HCI Group, Inc., the insurance holding company, has completed its catastrophe reinsurance programs for the 2026-2027 treaty year, securing a meaningful $4.06 billion in aggregate excess of loss (XoL) limit for the period, marking a 16% increase from the prior treaty year.
A year ago, HCI renewed its catastrophe reinsurance programs for the 2025-2026 treaty year with total aggregate limit of $3.5 billion.
Now, for the 2026-2027 treaty year running from June 1, 2026 through May 31, 2027, HCI’s catastrophe reinsurance programs now comprise total aggregate limit of more than $4.06 billion, which represents an increase of 16%.
HCI Group confirmed that three reinsurance towers have been renewed this year.
As per HCI, Tower 1 provides dedicated coverage for Homeowners Choice Property & Casualty Insurance Company, Inc. for policies issued throughout the company’s primary Florida operating footprint, largely concentrated across the central and southern regions of the state.
Reinsurance Tower 2 is shared between Homeowners Choice and TypTap Insurance Company, and covers all TypTap policies nationwide alongside Homeowners Choice policies outside Florida, HCI further explained.
And lastly, Tower 3 is shared between Homeowners Choice and two HCI-sponsored reciprocal insurance companies: Tailrow Insurance Exchange and Condo Owners Reciprocal Exchange (known as CORE). However it’s important to note that this tower covers Homeowners Choice policies issued throughout the remaining northern Florida region not included within Tower 1, as well as all Tailrow and CORE policies.
Across the three reinsurance towers, HCI confirmed that it secured $4.06 billion in aggregate XoL limit for the 2026-2027 treaty year, a 16% increase over the previous year, including the full reinstatement premium protection.

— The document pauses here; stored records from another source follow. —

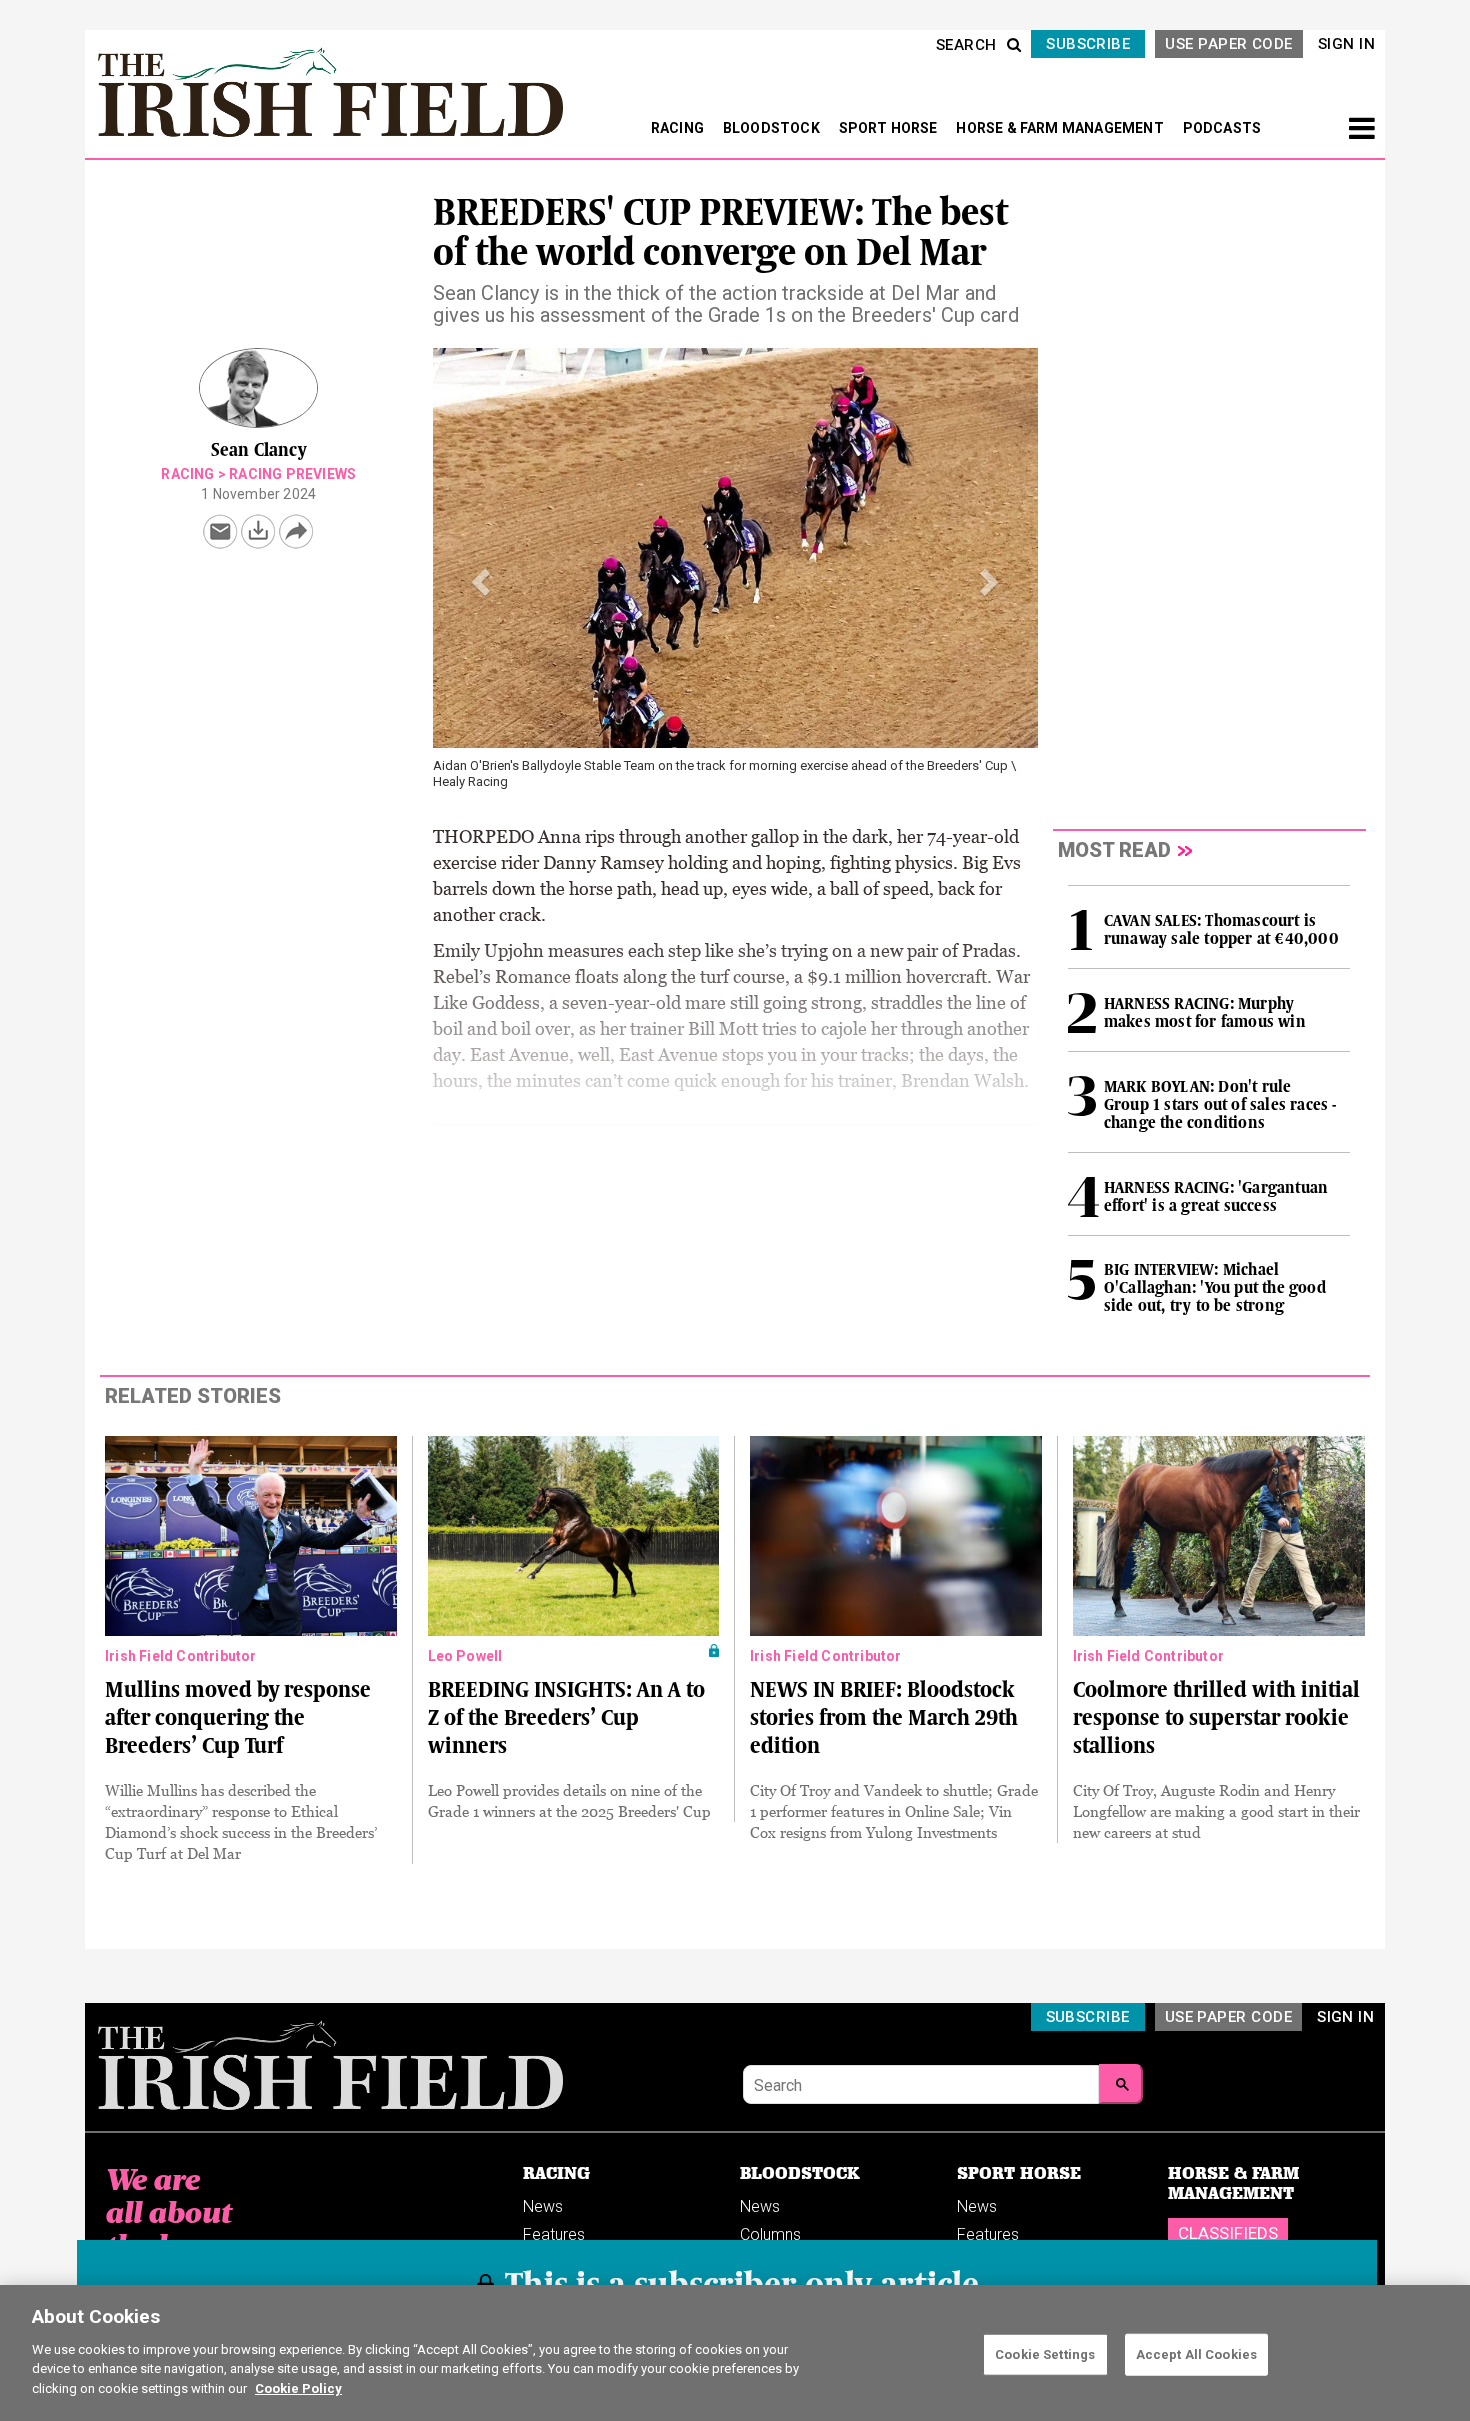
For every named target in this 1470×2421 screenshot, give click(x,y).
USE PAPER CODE (1228, 44)
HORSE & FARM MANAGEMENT (1061, 128)
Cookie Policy (298, 2387)
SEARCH (966, 45)
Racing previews (292, 474)
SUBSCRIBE (1088, 44)
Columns (770, 2234)
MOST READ (1114, 850)
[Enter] (1121, 2084)
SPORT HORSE (890, 128)
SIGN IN (1346, 44)
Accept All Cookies (1196, 2353)
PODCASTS (1222, 128)
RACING (679, 128)
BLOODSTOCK (773, 128)
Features (554, 2234)
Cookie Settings (1045, 2353)
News (543, 2206)
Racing (187, 474)
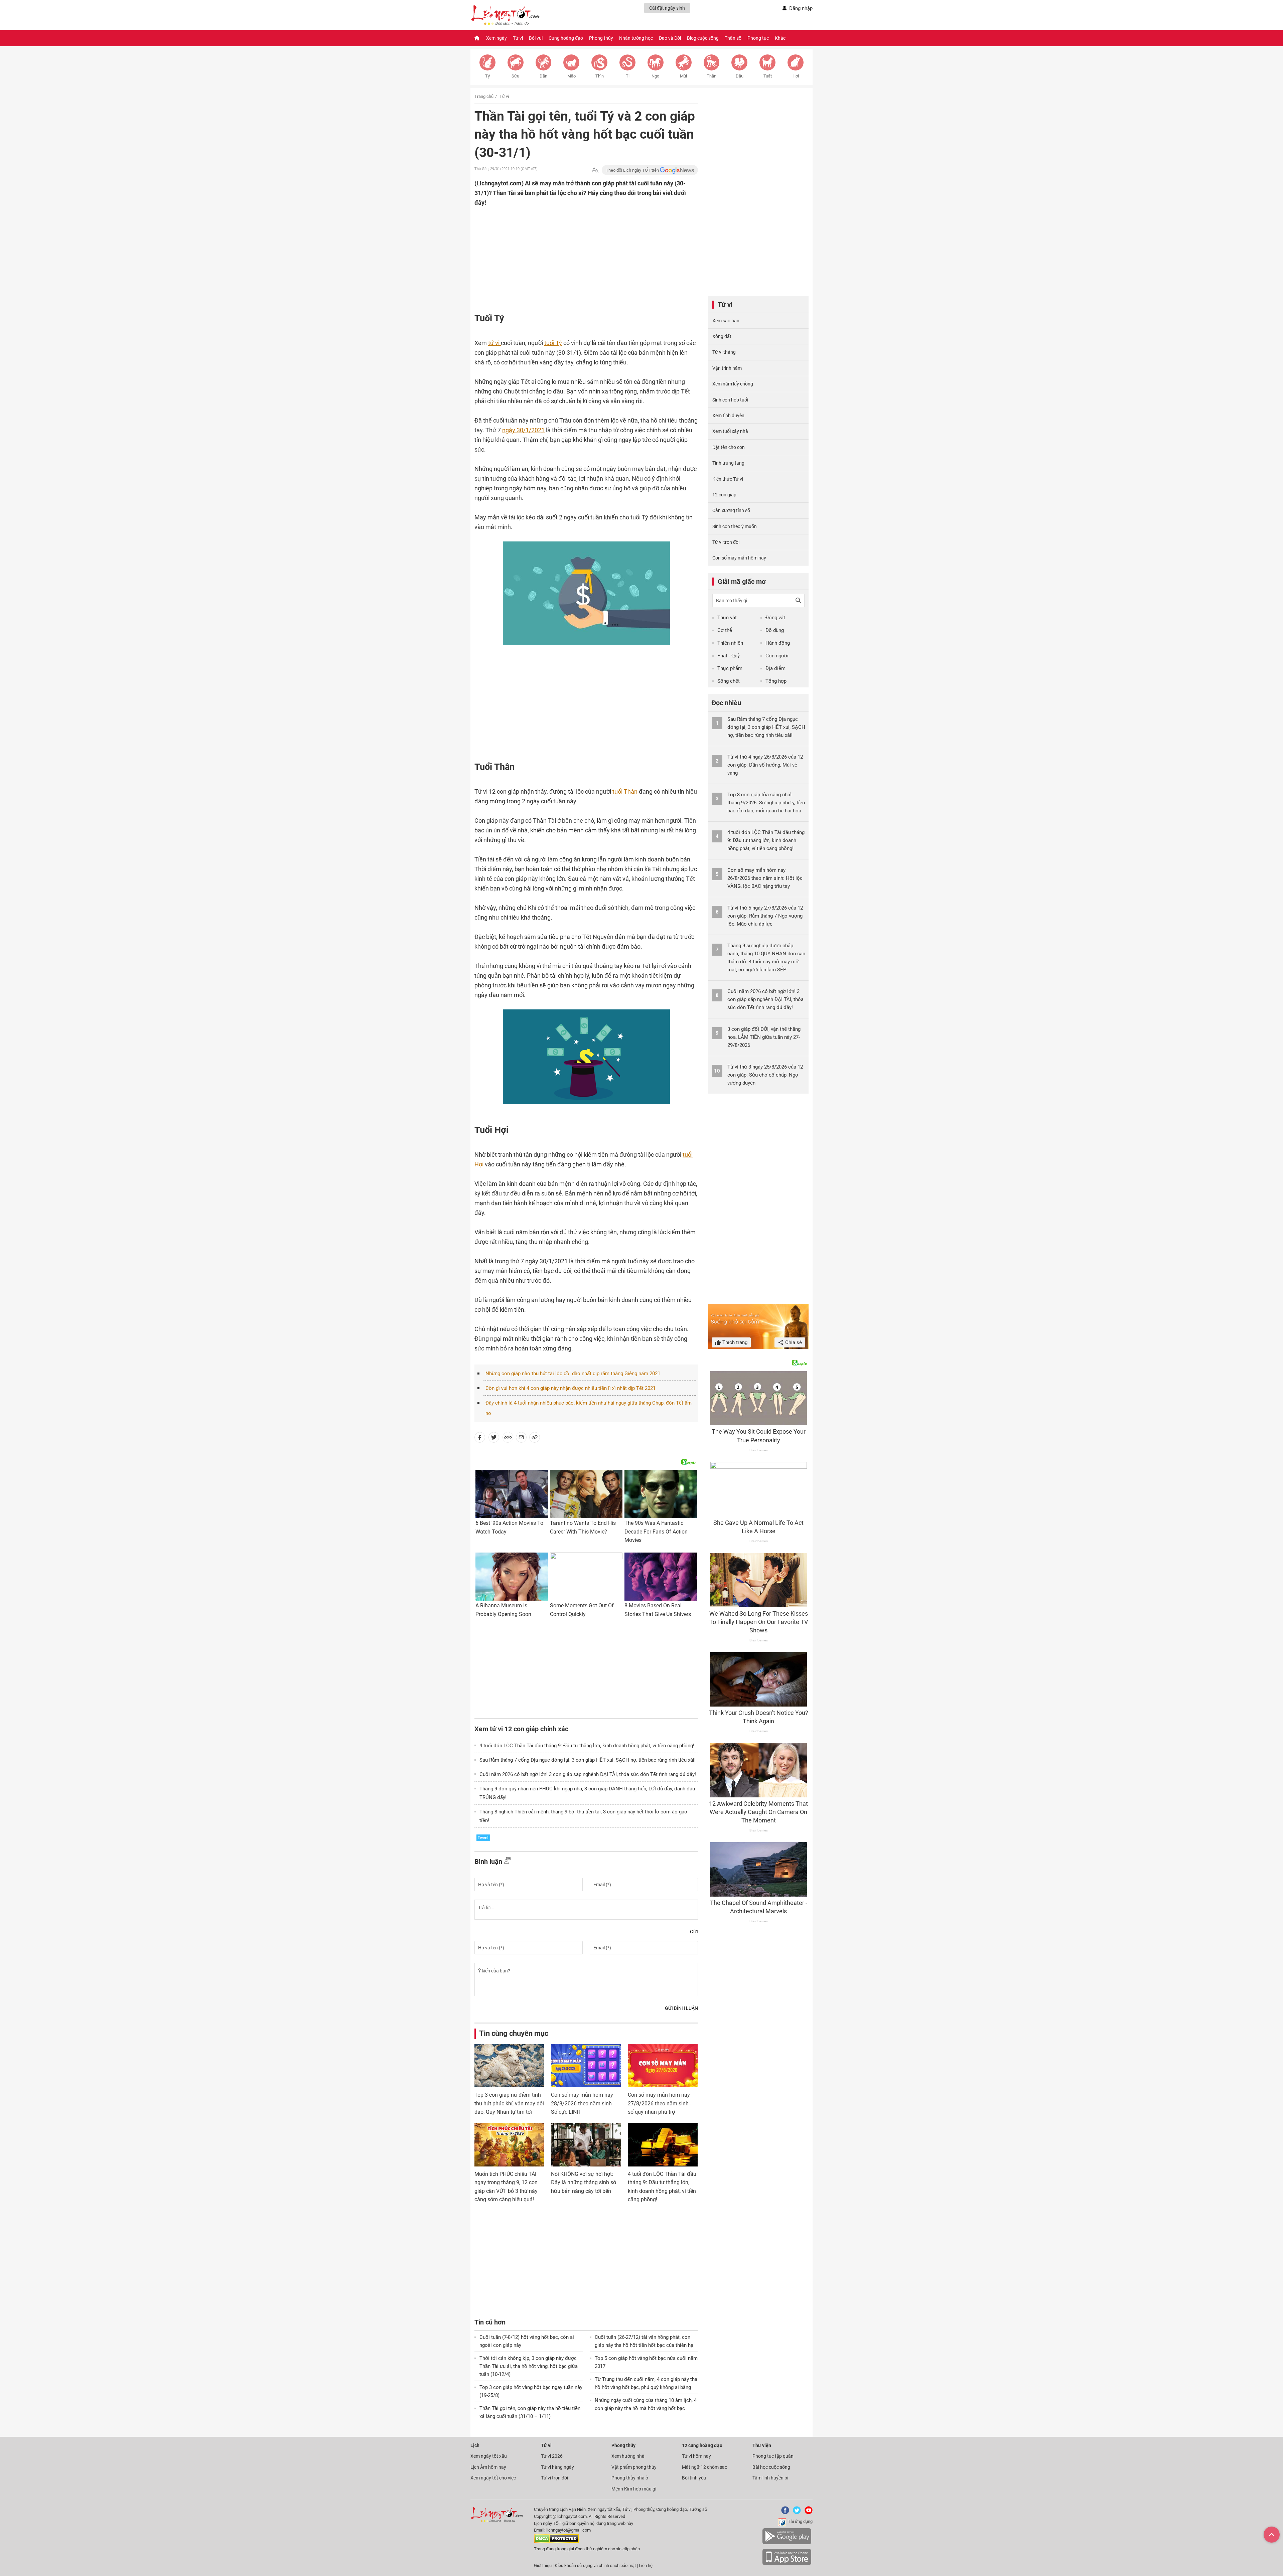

HCI’s reinsurance subsidiaries, Claddaugh Casualty Insurance Company Ltd, located in Bermuda, and the newly established Fortex Reinsurance SPC, Ltd., situated in the Cayman Islands, selectively participate in Reinsurance Towers 1 and 3.
For the three reinsurance towers, HCI anticipates incurring around $381.2 million in net consolidated reinsurance premiums ceded to third parties, excluding Claddaugh and Fortex Re, for the timeframe spanning from June 1, 2026, to May 31, 2027.
All of which represents a 10% decrease in premium expenses compared to the previous 12-month period. As stated by HCI, these premiums are currently approximations based on exposure forecasts and will undergo a final adjustment on September 20, 2026.
Regarding risk retention, HCI’s maximum first-event consolidated retention is set at $162.6 million, representing a 4% increase from the prior year. At the same time, the consolidated retention below the Florida Hurricane Catastrophe Fund layers remains unchanged year over year at $155.0 million.
HCI also confirmed that the combined statutory retentions for an initial occurrence total $22.8 million, along with a maximum combined retention of $139.8 million associated with Claddaugh and Fortex Re.
In the case of a subsequent event, the total statutory retentions continue to be $22.8 million, while the combined maximum retention for Claddaugh and Fortex Re adjusted to $52.3 million.
Paresh Patel, HCI’s Chairman and Chief Executive officer, commented: “We are delighted to have successfully completed our reinsurance programs for the 2026-2027 treaty year and appreciate the continued support from our global reinsurance partners throughout the process.
“This year’s placements include meaningful structural improvements achieved at a materially lower cost, further strengthening our overall risk transfer strategy.
“In addition, our Cayman Islands-based reinsurer, Fortex Re, is now participating across two of our three towers, marking an important step in expanding its role within our broader reinsurance strategy and an initiative we look forward to scaling further over time.”